ELISpot

ELISpot assays were performed to determine IFN-γ release by activated splenocytes using a 96-well filtration plate with an Immobilon-P membrane (MultiScreen HTS, Merck, Kenilworth, NJ, USA). Plates were activated with 35% ethanol for 5 min, washed five times with sterile water, incubated overnight with rat anti-mouse IFN-γ (BD AN-18, 4 μg/mL), and blocked with RPMI medium containing 10% fetal calf serum (FCS) and penicillin-streptomycin for at least 2 hr. A single-cell suspension of 2.5 × 10⁵ splenocytes/well was plated in 100 μL of RPMI medium including 2.5 × 10⁵ tumor cells or 20 μL of tumor lysate or 200 ng of peptide. After incubating overnight at 37°C and 5% CO2, plates were washed and stained with biotinylated anti-mouse IFN-γ (BD R4-6A2, 1 μg/mL) and incubated for 2 hr, followed by streptavidin conjugate enzyme (E236, Sigma) and appropriate washing. After drying, spots were counted using the ELISpot Reader (AID, Strasberg, Germany).

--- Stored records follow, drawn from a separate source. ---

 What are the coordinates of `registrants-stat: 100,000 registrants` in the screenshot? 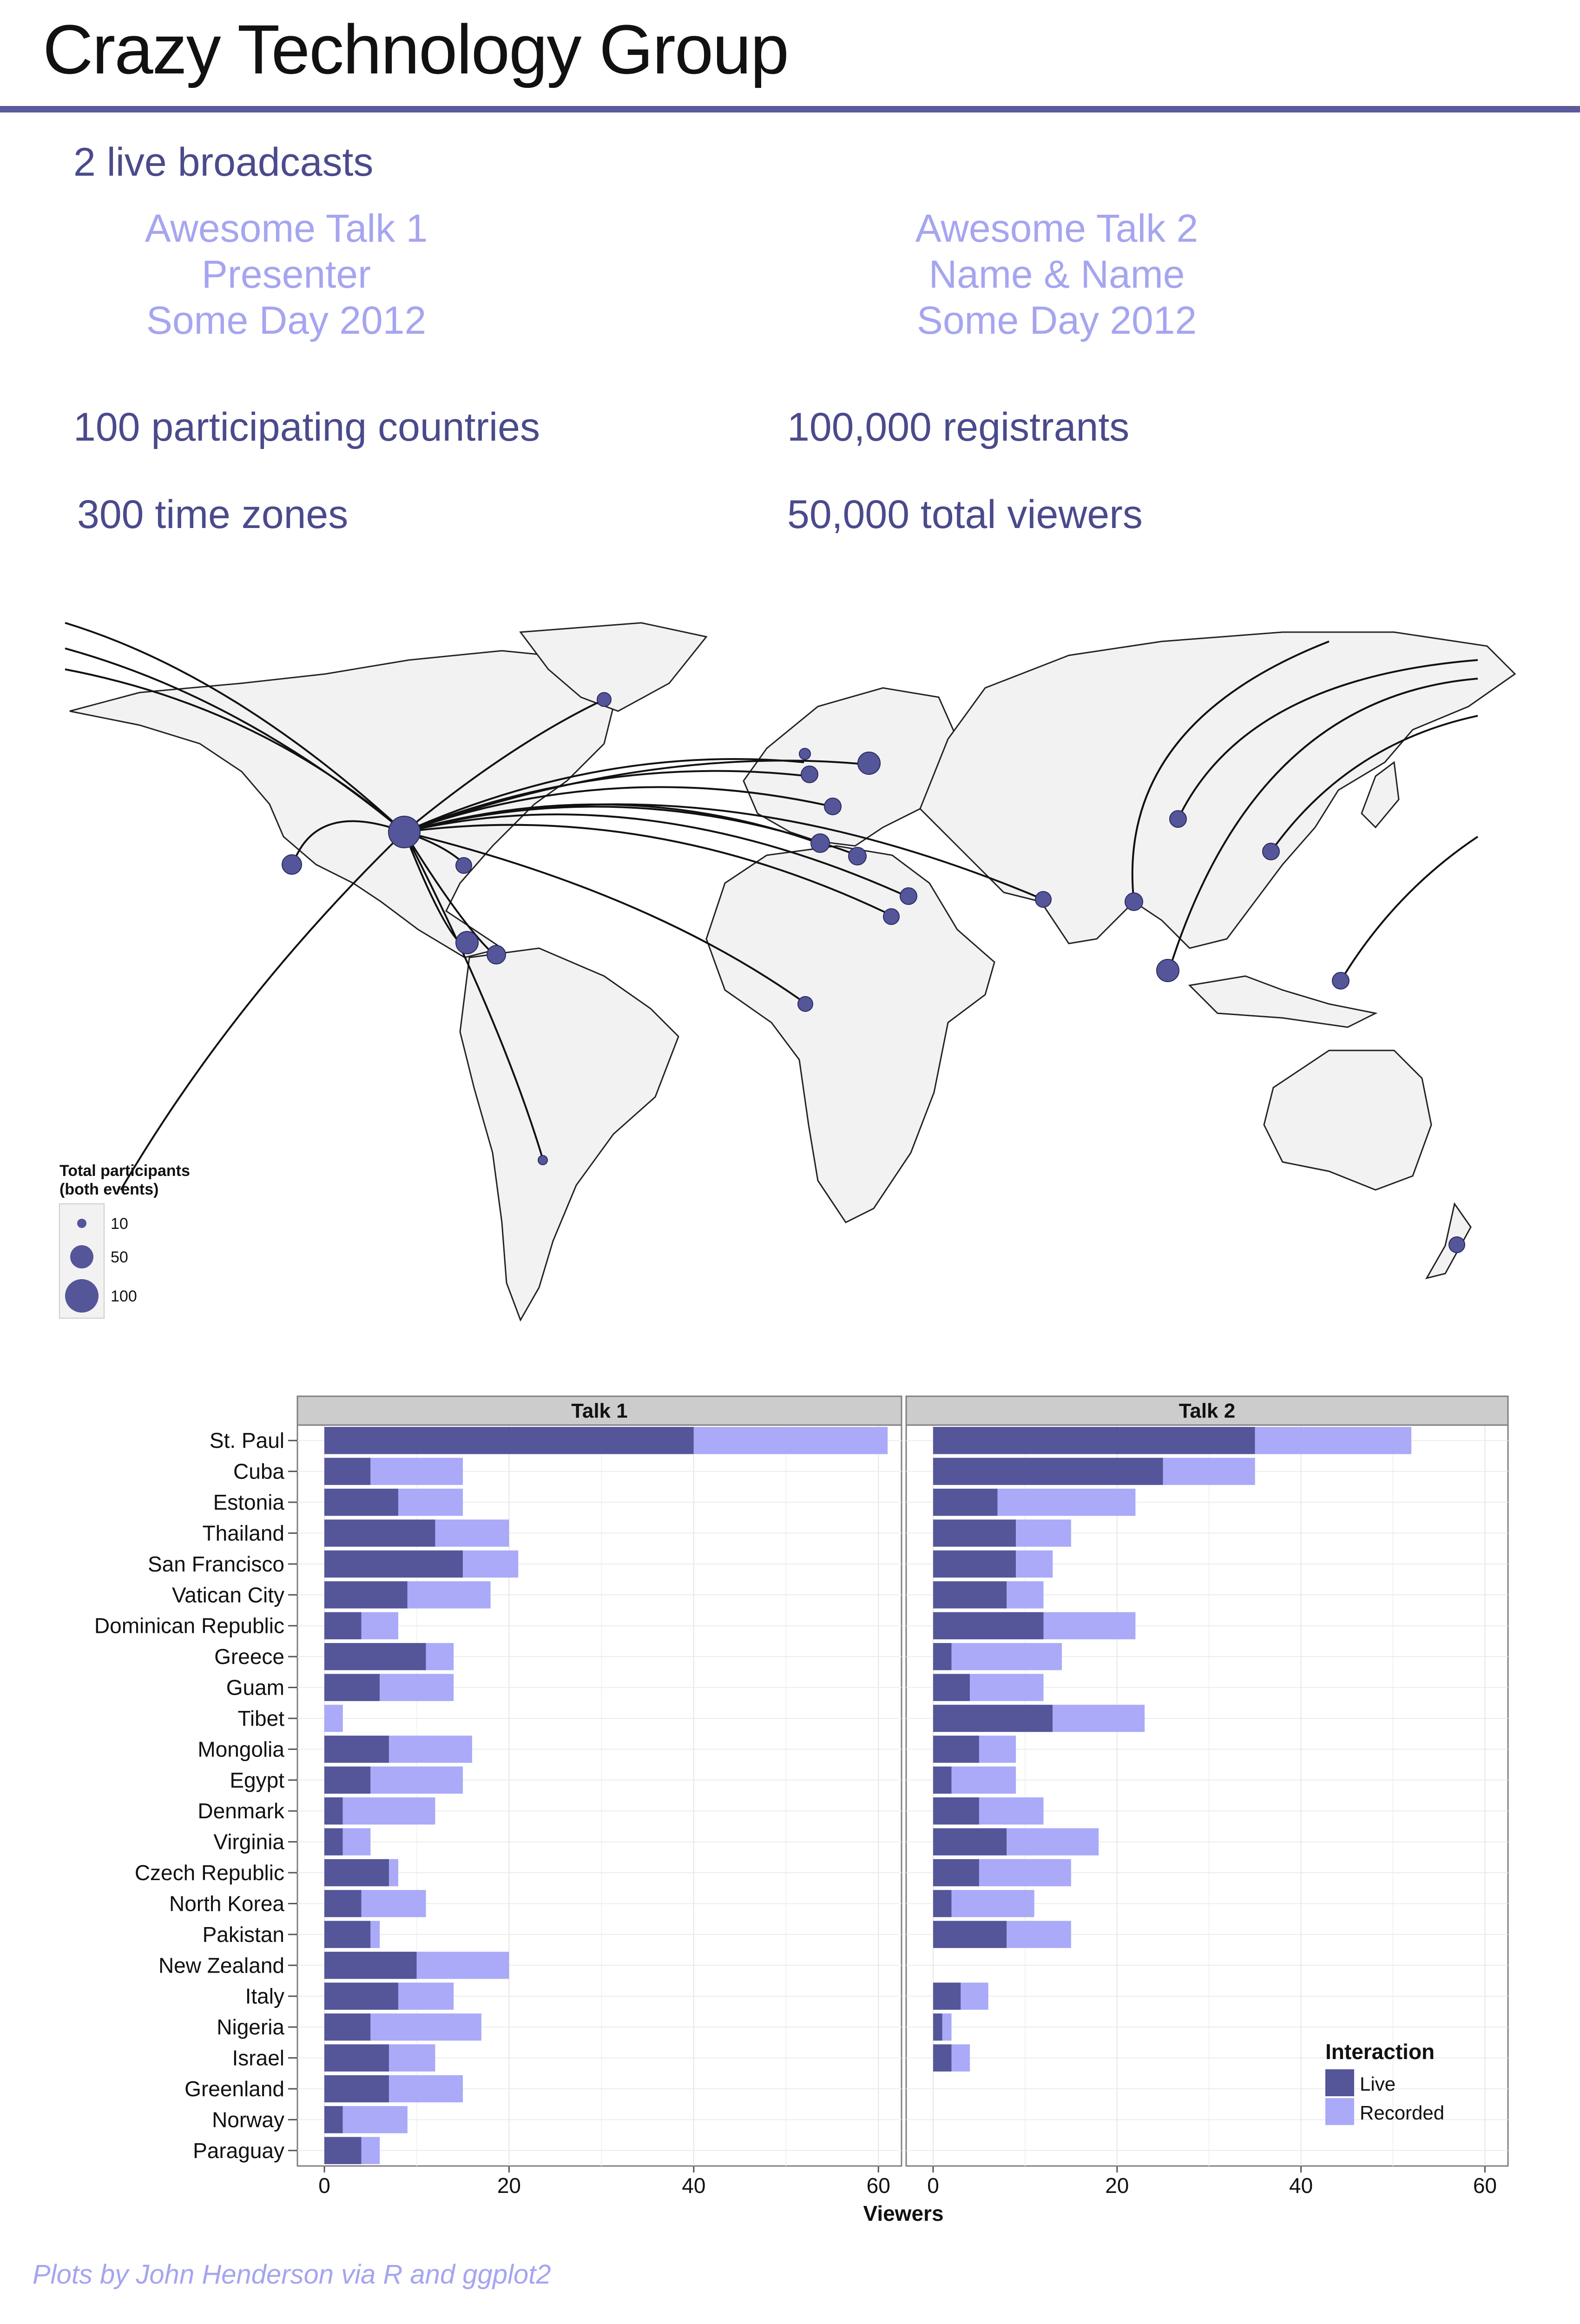 It's located at (958, 427).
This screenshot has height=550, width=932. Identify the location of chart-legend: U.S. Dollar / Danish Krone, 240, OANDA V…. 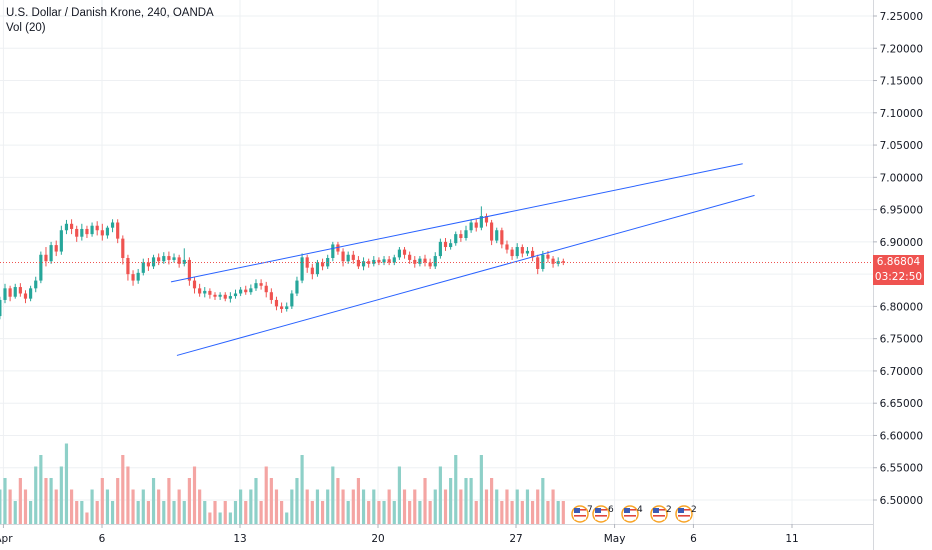
(110, 21).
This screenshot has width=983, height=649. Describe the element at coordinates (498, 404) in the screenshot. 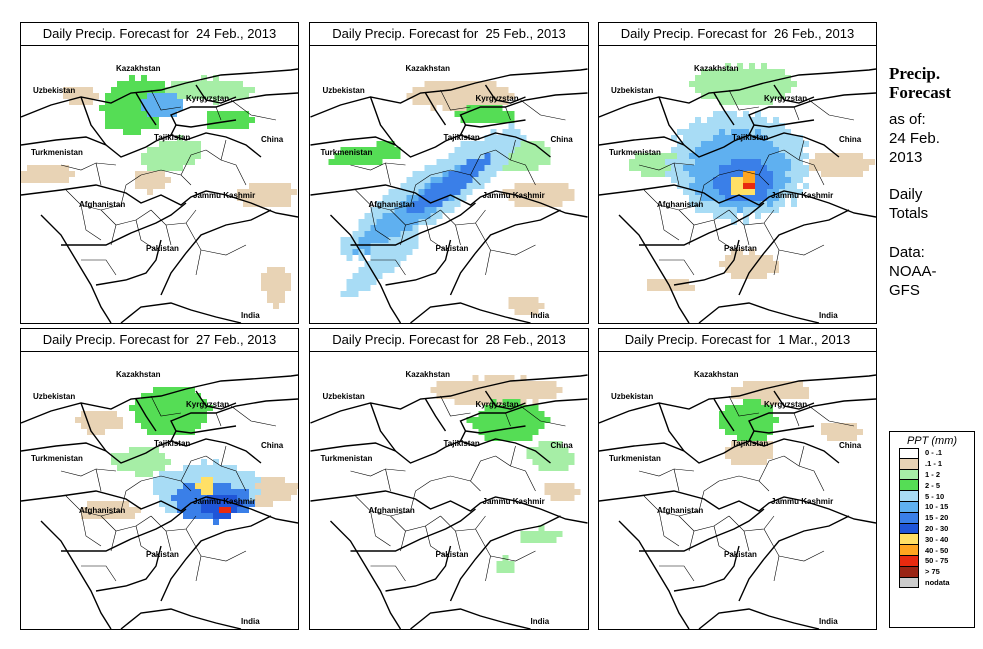

I see `map-label-kyrgyzstan: Kyrgyzstan` at that location.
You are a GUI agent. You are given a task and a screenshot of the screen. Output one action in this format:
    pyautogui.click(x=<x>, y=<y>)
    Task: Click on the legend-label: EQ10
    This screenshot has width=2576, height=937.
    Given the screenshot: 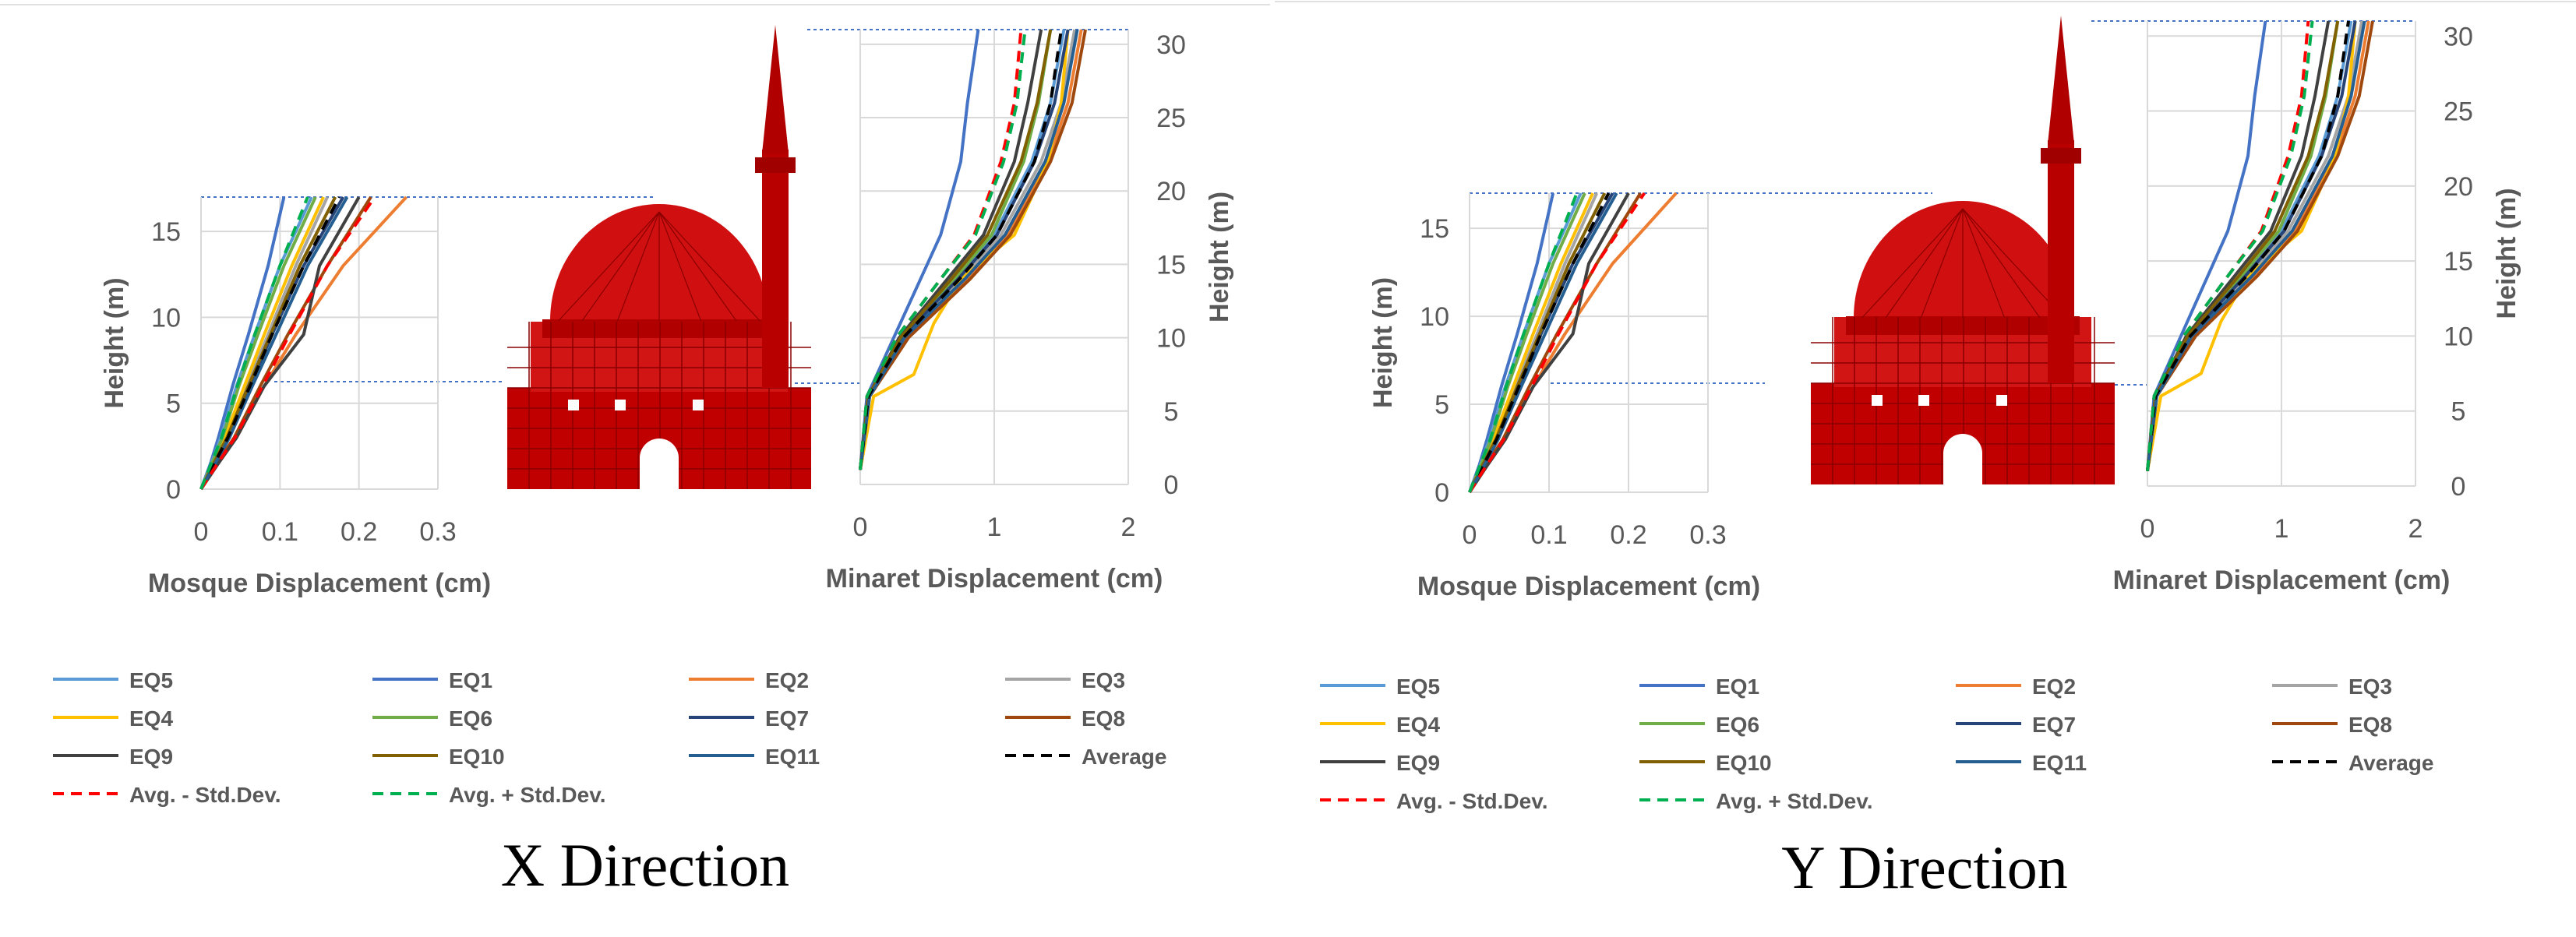 What is the action you would take?
    pyautogui.click(x=1744, y=763)
    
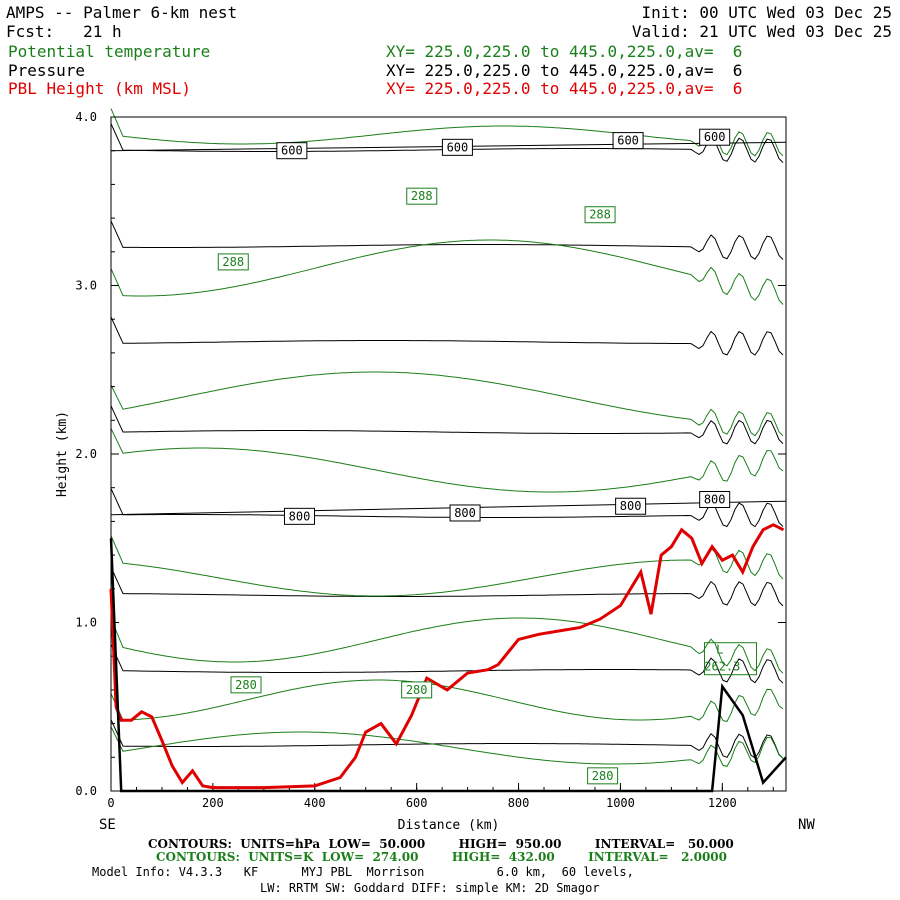 This screenshot has height=900, width=900. I want to click on x-tick-label: 600, so click(417, 803).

The peptides H2-Q2 (TWQLNGEEL), Rab13 (SDKKNNKCL), Ndufs1 (AAVSNMVQKI), Ppat (DPYGNRPLCM), Gsta2 (LHHFNARGRM), chd2 (APLQNSLKEL), and Arhgef10 (AWIENPEEAI) were synthesized by Biomedal (Seville, Spain), and the sequence of the peptides was as reported.11 The peptide E1B192 (VNIRNCCY)22 was synthesized by GenScript USA (Piscataway, NJ, USA). The hexon peptide pool PepTivator AdV5 Hexon was purchased from Miltenyi Biotec (Auburn, CA, USA). For all peptides, purification was >75%, and they were dissolved in DMSO. The final concentration of each peptide used for stimulation was 2 μg/mL.